Hey, nobody said science was easy........
True love returns to Martin Delambre (George Baker), husband of the currently locked-up mutant wife. He falls hard for Pat (Carole Grey), a nervous concert pianist freshly escaped from an asylum where she was recovering from a stage fright breakdown. Poor kid.....talk about jumpin' out of the frying pan and into the fire....(though 12 year old boys in the throes of puberty no doubt enjoyed her fleeing the booby hatch dressed only in a bra and undies.....)
The secret that Martin's teleporting is gradually turning him into a mutant never comes up as the lovebirds do a quickie marriage before settling in at the Delambre mansion.
At the big homestead, a typical-for-the-time sinister oriental couple (Burt Kwouk of "The Pink Panther" films and Yvette Rees) tend to the mutants while Martin's forced to teleport the family's Big Daddy (Brian Donelevy) out of London and back to the Canada lab, even though his skin's gone mutant-ized as well. The younger London-based younger brother of the family (Michael Graham) the only non-mutant of the bunch doesn't much like any of these goings-on.......

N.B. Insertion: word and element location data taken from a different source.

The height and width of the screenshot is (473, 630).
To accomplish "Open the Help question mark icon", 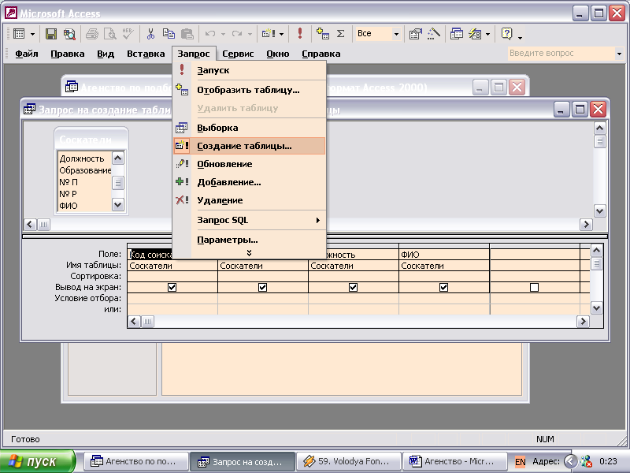I will pos(507,34).
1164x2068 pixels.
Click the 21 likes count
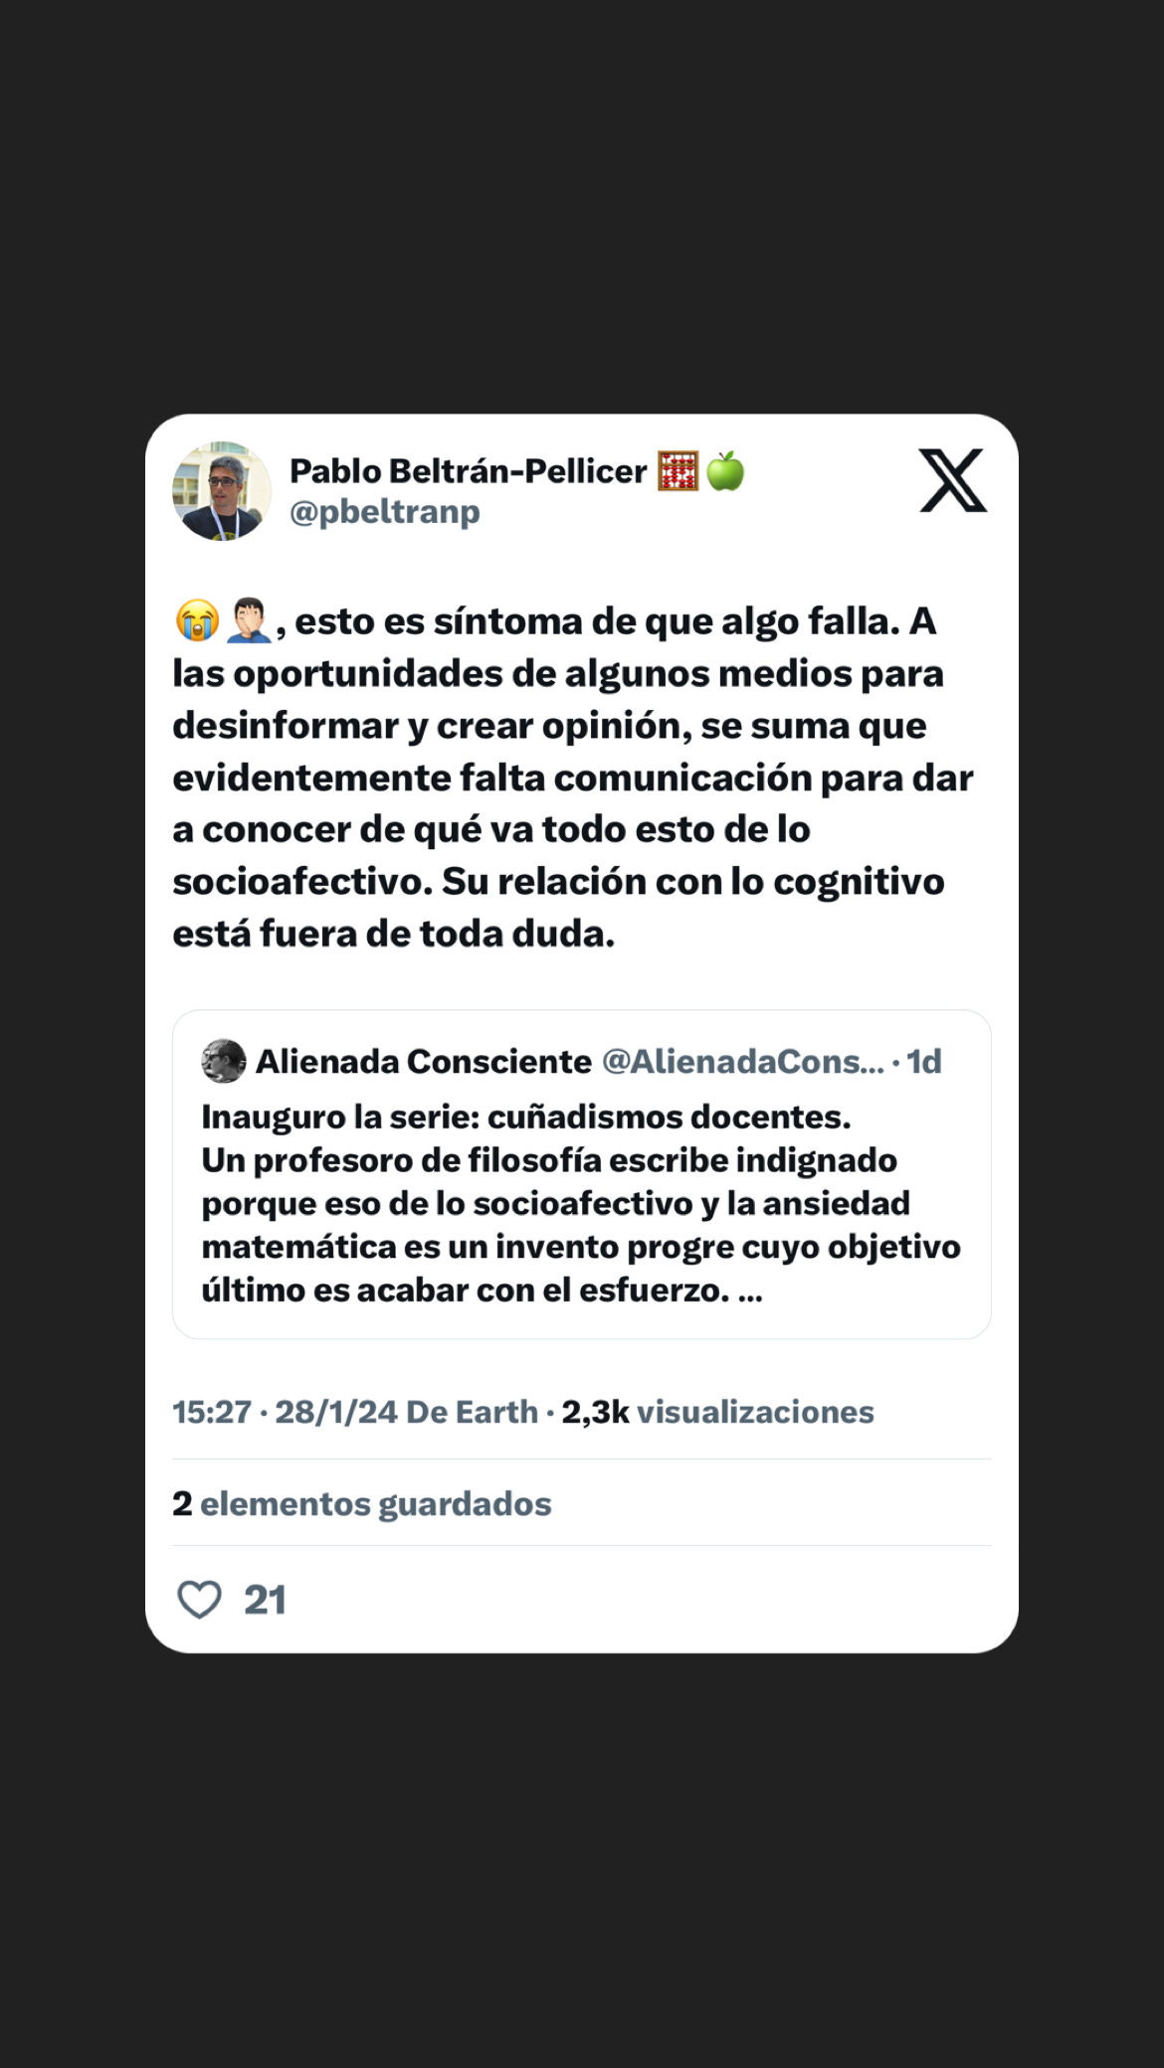point(265,1601)
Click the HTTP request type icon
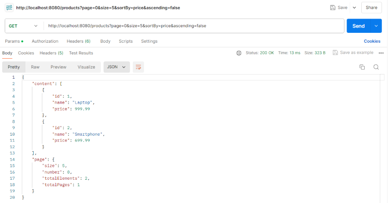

Sure enough, it doesn't take long before all three mutants run rampant, allowing Pat to rip out some serious horror movie screams. Martin succumbs to full mutant-ism and two of the other mutants get fused in the teleporter as they're tandem-zapped back to London. As for Big Daddy Donelevy, his gruesome fate is simply too priceless to describe and one of the film's best moments.
Silly to the max but damn if it doesn't have its moments......and director Don Sharp (a veteran of Hammer pulp like 'Kiss Of The Vampire' and 'Rasuputin The Mad Monk') knows how to keep it all moving and fun to watch.....even without a single fly in sight.
Classic horror film completists should check this one out at least once. 2 & 1/2 stars. (**1/2).